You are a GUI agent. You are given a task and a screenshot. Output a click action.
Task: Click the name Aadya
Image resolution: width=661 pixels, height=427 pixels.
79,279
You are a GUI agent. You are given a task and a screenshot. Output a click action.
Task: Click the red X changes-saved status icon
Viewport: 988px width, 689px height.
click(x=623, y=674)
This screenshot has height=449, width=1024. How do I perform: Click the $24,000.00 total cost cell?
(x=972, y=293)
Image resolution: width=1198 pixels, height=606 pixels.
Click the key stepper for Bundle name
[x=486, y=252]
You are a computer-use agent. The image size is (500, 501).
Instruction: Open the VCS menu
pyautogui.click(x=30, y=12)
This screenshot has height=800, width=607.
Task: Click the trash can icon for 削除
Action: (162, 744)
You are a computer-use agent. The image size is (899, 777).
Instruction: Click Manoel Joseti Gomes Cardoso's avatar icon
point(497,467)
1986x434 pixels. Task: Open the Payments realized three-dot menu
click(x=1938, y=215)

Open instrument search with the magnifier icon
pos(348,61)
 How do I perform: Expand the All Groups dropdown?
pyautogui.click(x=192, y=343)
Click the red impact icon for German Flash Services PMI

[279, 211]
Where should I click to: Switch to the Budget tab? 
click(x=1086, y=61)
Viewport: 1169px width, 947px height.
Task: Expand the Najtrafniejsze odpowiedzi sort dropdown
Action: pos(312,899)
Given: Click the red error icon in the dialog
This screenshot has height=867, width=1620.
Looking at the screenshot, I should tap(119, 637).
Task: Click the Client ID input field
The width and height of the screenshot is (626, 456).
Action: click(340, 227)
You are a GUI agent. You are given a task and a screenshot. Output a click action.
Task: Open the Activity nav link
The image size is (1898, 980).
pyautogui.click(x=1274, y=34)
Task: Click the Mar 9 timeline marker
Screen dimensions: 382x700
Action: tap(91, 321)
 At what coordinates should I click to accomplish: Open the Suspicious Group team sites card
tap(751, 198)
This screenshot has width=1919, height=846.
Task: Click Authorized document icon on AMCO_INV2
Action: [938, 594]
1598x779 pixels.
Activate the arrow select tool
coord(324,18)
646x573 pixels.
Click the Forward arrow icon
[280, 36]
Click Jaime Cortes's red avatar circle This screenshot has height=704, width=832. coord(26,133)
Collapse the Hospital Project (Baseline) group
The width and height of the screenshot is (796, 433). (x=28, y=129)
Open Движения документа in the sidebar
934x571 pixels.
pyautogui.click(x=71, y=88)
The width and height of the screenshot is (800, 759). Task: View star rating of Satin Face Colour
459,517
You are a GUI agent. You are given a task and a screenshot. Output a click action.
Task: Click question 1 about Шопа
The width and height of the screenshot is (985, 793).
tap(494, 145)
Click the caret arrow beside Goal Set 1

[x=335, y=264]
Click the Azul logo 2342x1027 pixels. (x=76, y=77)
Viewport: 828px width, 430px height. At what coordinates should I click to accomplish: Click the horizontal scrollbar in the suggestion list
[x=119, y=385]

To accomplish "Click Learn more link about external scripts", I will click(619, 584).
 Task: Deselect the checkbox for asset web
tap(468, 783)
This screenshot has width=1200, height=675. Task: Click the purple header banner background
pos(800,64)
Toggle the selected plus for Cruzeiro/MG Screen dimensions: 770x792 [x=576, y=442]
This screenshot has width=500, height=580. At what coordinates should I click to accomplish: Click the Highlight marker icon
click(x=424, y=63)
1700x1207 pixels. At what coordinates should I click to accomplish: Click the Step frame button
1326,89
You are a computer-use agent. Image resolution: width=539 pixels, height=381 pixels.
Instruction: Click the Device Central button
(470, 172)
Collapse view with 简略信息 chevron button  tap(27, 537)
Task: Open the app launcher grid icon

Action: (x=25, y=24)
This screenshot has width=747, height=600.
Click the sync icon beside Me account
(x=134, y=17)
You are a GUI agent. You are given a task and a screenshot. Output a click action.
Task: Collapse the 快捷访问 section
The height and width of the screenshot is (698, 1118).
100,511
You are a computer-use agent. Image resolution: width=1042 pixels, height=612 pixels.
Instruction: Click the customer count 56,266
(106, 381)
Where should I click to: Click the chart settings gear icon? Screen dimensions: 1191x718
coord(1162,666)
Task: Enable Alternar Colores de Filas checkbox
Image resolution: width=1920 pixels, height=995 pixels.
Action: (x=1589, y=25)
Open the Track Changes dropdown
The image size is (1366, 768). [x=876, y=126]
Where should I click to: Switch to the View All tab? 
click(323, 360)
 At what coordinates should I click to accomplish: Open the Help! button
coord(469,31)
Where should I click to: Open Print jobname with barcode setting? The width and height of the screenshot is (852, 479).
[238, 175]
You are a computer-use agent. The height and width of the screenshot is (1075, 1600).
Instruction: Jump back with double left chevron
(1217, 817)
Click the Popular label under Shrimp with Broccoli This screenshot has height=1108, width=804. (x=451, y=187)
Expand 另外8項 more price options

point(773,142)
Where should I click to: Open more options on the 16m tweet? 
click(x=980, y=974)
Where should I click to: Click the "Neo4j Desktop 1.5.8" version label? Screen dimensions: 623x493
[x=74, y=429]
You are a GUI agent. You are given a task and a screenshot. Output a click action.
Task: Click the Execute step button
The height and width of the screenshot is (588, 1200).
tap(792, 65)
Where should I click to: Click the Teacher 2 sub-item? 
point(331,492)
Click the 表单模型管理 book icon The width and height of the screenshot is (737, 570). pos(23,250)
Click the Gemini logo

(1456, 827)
■ ■ ■ ■ ■ ■ ■
▶ [WHAT THIS TASK INVOLVES]
Filter the entries above down to the lines that contain the word "computer".

▶ [EXPECTED ANSWER]
You are a computer-use agent. The image size is (500, 501).
You are a computer-use agent. The image size is (899, 777).
You are a computer-use agent. Image resolution: width=539 pixels, height=381 pixels.
You are a computer-use agent. Image resolution: width=1042 pixels, height=612 pixels.
You are a computer-use agent. The height and width of the screenshot is (1075, 1600).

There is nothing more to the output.